- _ABOUT THIS TASK_: Copy out all of the lines below word for word.
TASK DATA Block Start
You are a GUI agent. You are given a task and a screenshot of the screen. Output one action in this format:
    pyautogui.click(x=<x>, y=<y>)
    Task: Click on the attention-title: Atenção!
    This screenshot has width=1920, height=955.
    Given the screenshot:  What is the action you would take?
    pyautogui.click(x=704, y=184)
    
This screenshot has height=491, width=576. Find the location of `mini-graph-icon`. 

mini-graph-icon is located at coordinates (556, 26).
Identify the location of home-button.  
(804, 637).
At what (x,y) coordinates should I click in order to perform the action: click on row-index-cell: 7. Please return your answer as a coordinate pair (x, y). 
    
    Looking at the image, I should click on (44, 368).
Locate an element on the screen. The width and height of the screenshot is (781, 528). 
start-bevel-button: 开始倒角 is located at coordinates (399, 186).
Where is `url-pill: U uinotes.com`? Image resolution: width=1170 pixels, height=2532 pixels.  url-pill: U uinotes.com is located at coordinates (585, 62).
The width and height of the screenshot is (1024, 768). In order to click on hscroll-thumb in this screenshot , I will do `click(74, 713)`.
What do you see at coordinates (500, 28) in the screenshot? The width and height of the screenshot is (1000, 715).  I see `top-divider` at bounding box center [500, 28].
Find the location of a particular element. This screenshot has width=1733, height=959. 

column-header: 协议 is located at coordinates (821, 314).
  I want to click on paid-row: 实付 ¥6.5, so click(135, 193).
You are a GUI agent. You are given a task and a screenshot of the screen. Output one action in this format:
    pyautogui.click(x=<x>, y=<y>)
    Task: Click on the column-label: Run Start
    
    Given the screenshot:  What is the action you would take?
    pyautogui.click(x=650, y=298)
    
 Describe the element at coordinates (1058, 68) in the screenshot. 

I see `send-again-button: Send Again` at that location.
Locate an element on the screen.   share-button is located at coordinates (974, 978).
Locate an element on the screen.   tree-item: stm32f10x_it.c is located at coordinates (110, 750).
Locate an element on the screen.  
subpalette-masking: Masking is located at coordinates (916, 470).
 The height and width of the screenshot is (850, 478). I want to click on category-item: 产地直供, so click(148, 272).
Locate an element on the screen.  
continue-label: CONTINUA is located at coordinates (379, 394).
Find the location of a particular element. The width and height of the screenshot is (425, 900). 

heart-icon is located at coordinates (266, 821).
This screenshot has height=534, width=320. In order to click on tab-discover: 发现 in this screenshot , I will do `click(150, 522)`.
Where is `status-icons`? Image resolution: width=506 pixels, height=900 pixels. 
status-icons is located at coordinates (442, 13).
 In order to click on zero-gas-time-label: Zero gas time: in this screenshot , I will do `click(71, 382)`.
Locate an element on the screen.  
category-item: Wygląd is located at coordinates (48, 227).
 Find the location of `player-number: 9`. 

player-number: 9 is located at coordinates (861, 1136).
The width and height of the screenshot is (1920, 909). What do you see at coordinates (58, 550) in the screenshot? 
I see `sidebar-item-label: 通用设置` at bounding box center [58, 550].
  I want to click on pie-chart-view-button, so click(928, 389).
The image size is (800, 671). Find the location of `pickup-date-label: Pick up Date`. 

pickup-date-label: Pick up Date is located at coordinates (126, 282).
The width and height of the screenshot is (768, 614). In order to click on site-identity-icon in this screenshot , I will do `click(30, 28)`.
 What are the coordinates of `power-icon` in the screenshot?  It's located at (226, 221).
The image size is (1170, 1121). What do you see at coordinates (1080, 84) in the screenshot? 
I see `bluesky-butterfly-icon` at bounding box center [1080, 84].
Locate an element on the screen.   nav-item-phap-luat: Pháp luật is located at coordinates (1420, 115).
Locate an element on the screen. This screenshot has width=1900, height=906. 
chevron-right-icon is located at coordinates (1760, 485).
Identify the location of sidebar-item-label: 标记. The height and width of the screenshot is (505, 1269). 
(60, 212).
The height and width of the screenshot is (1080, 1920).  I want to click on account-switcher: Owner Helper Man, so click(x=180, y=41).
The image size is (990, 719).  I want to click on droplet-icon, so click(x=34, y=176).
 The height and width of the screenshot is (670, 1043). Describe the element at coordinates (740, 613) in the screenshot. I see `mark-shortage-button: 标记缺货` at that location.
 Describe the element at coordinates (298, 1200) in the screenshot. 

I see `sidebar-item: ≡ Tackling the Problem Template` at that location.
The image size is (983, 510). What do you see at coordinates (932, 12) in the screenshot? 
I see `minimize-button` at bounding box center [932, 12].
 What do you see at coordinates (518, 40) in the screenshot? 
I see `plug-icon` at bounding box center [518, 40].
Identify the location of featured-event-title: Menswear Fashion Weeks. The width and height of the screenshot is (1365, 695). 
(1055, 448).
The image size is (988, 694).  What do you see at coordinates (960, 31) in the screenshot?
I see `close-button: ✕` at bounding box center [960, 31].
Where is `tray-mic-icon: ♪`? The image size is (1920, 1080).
TASK DATA Block End
- _WRITTEN RESPONSE_:
You are a GUI agent. You are given a task and a screenshot of the screen. Output one action in this format:
    pyautogui.click(x=<x>, y=<y>)
    Task: Click on the attention-title: Atenção!
    This screenshot has width=1920, height=955.
    Given the screenshot:  What is the action you would take?
    pyautogui.click(x=704, y=184)
    
This screenshot has height=491, width=576. Find the location of `mini-graph-icon`. 

mini-graph-icon is located at coordinates (556, 26).
Identify the location of home-button.  
(804, 637).
At what (x,y) coordinates should I click in order to perform the action: click on row-index-cell: 7. Please return your answer as a coordinate pair (x, y). 
    
    Looking at the image, I should click on (44, 368).
Locate an element on the screen. The width and height of the screenshot is (781, 528). 
start-bevel-button: 开始倒角 is located at coordinates (399, 186).
Where is `url-pill: U uinotes.com`? Image resolution: width=1170 pixels, height=2532 pixels.  url-pill: U uinotes.com is located at coordinates (585, 62).
The width and height of the screenshot is (1024, 768). In order to click on hscroll-thumb in this screenshot , I will do `click(74, 713)`.
What do you see at coordinates (500, 28) in the screenshot? The width and height of the screenshot is (1000, 715).  I see `top-divider` at bounding box center [500, 28].
Find the location of a particular element. This screenshot has width=1733, height=959. 

column-header: 协议 is located at coordinates (821, 314).
  I want to click on paid-row: 实付 ¥6.5, so click(135, 193).
You are a GUI agent. You are given a task and a screenshot of the screen. Output one action in this format:
    pyautogui.click(x=<x>, y=<y>)
    Task: Click on the column-label: Run Start
    
    Given the screenshot:  What is the action you would take?
    pyautogui.click(x=650, y=298)
    
 Describe the element at coordinates (1058, 68) in the screenshot. 

I see `send-again-button: Send Again` at that location.
Locate an element on the screen.   share-button is located at coordinates (974, 978).
Locate an element on the screen.   tree-item: stm32f10x_it.c is located at coordinates (110, 750).
Locate an element on the screen.  
subpalette-masking: Masking is located at coordinates (916, 470).
 The height and width of the screenshot is (850, 478). I want to click on category-item: 产地直供, so click(148, 272).
Locate an element on the screen.  
continue-label: CONTINUA is located at coordinates (379, 394).
Find the location of a particular element. The width and height of the screenshot is (425, 900). 

heart-icon is located at coordinates (266, 821).
This screenshot has height=534, width=320. In order to click on tab-discover: 发现 in this screenshot , I will do `click(150, 522)`.
Where is `status-icons`? Image resolution: width=506 pixels, height=900 pixels. 
status-icons is located at coordinates (442, 13).
 In order to click on zero-gas-time-label: Zero gas time: in this screenshot , I will do `click(71, 382)`.
Locate an element on the screen.  
category-item: Wygląd is located at coordinates (48, 227).
 Find the location of `player-number: 9`. 

player-number: 9 is located at coordinates (861, 1136).
The width and height of the screenshot is (1920, 909). What do you see at coordinates (58, 550) in the screenshot? 
I see `sidebar-item-label: 通用设置` at bounding box center [58, 550].
  I want to click on pie-chart-view-button, so click(928, 389).
The image size is (800, 671). Find the location of `pickup-date-label: Pick up Date`. 

pickup-date-label: Pick up Date is located at coordinates (126, 282).
The width and height of the screenshot is (768, 614). In order to click on site-identity-icon in this screenshot , I will do `click(30, 28)`.
 What are the coordinates of `power-icon` in the screenshot?  It's located at (226, 221).
The image size is (1170, 1121). What do you see at coordinates (1080, 84) in the screenshot? 
I see `bluesky-butterfly-icon` at bounding box center [1080, 84].
Locate an element on the screen.   nav-item-phap-luat: Pháp luật is located at coordinates (1420, 115).
Locate an element on the screen. This screenshot has width=1900, height=906. 
chevron-right-icon is located at coordinates (1760, 485).
Identify the location of sidebar-item-label: 标记. The height and width of the screenshot is (505, 1269). 
(60, 212).
The height and width of the screenshot is (1080, 1920).  I want to click on account-switcher: Owner Helper Man, so click(x=180, y=41).
The image size is (990, 719).  I want to click on droplet-icon, so click(x=34, y=176).
 The height and width of the screenshot is (670, 1043). Describe the element at coordinates (740, 613) in the screenshot. I see `mark-shortage-button: 标记缺货` at that location.
 Describe the element at coordinates (298, 1200) in the screenshot. 

I see `sidebar-item: ≡ Tackling the Problem Template` at that location.
The image size is (983, 510). What do you see at coordinates (932, 12) in the screenshot? 
I see `minimize-button` at bounding box center [932, 12].
 What do you see at coordinates (518, 40) in the screenshot? 
I see `plug-icon` at bounding box center [518, 40].
Identify the location of featured-event-title: Menswear Fashion Weeks. The width and height of the screenshot is (1365, 695). 
(1055, 448).
The image size is (988, 694).  What do you see at coordinates (960, 31) in the screenshot?
I see `close-button: ✕` at bounding box center [960, 31].
Where is `tray-mic-icon: ♪`? The image size is (1920, 1080).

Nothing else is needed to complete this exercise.